Material provided:
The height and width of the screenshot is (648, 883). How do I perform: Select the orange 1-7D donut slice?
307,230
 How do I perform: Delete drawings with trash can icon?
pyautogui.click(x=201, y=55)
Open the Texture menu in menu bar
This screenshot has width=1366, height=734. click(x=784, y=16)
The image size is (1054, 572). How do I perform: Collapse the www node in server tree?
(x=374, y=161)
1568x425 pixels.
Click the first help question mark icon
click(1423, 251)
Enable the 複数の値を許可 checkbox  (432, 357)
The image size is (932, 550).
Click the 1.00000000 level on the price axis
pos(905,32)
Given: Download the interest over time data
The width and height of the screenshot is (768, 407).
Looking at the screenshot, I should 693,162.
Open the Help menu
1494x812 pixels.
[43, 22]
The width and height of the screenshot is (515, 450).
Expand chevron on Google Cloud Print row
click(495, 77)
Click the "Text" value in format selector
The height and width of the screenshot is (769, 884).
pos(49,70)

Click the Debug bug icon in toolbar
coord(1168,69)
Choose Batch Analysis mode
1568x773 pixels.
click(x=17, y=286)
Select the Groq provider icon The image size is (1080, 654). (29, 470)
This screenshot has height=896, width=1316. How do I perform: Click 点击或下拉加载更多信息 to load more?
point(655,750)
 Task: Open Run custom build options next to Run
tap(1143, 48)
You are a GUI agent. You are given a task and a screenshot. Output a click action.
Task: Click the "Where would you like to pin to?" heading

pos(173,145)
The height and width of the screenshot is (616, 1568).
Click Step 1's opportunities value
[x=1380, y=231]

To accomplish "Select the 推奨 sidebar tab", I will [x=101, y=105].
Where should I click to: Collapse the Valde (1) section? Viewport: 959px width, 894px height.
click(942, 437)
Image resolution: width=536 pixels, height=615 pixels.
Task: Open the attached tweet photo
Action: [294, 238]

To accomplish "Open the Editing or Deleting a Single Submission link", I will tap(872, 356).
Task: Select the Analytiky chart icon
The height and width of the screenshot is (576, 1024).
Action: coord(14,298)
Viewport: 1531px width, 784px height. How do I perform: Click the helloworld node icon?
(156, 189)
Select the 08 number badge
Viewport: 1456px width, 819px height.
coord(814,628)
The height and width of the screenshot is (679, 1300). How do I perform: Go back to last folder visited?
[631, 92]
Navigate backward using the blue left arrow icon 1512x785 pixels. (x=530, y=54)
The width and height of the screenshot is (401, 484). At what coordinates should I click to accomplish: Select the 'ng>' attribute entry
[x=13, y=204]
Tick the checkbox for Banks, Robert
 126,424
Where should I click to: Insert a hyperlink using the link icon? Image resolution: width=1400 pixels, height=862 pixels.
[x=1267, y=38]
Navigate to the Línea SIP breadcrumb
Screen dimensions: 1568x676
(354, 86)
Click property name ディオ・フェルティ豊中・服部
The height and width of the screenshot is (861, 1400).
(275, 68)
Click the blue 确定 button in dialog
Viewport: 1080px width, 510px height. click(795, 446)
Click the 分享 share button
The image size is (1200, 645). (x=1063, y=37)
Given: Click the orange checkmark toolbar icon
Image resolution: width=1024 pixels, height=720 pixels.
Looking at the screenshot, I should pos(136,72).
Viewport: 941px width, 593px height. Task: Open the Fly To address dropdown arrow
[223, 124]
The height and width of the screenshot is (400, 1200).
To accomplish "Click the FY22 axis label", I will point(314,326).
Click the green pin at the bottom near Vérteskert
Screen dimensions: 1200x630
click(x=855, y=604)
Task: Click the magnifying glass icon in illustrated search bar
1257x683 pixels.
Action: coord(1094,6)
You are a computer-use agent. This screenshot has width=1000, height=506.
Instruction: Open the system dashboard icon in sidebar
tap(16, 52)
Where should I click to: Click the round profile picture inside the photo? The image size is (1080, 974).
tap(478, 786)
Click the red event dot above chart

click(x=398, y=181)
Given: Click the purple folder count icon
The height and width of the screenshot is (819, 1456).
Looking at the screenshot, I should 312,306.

Task description: Please copy word for word the part of the material above that opens with the line containing "Given: Click the orange" and closes with the line containing "click(x=855, y=604)", including both of those lines.

Result of the exercise:
Given: Click the orange checkmark toolbar icon
Image resolution: width=1024 pixels, height=720 pixels.
Looking at the screenshot, I should pos(136,72).
Viewport: 941px width, 593px height. Task: Open the Fly To address dropdown arrow
[223, 124]
The height and width of the screenshot is (400, 1200).
To accomplish "Click the FY22 axis label", I will point(314,326).
Click the green pin at the bottom near Vérteskert
Screen dimensions: 1200x630
click(x=855, y=604)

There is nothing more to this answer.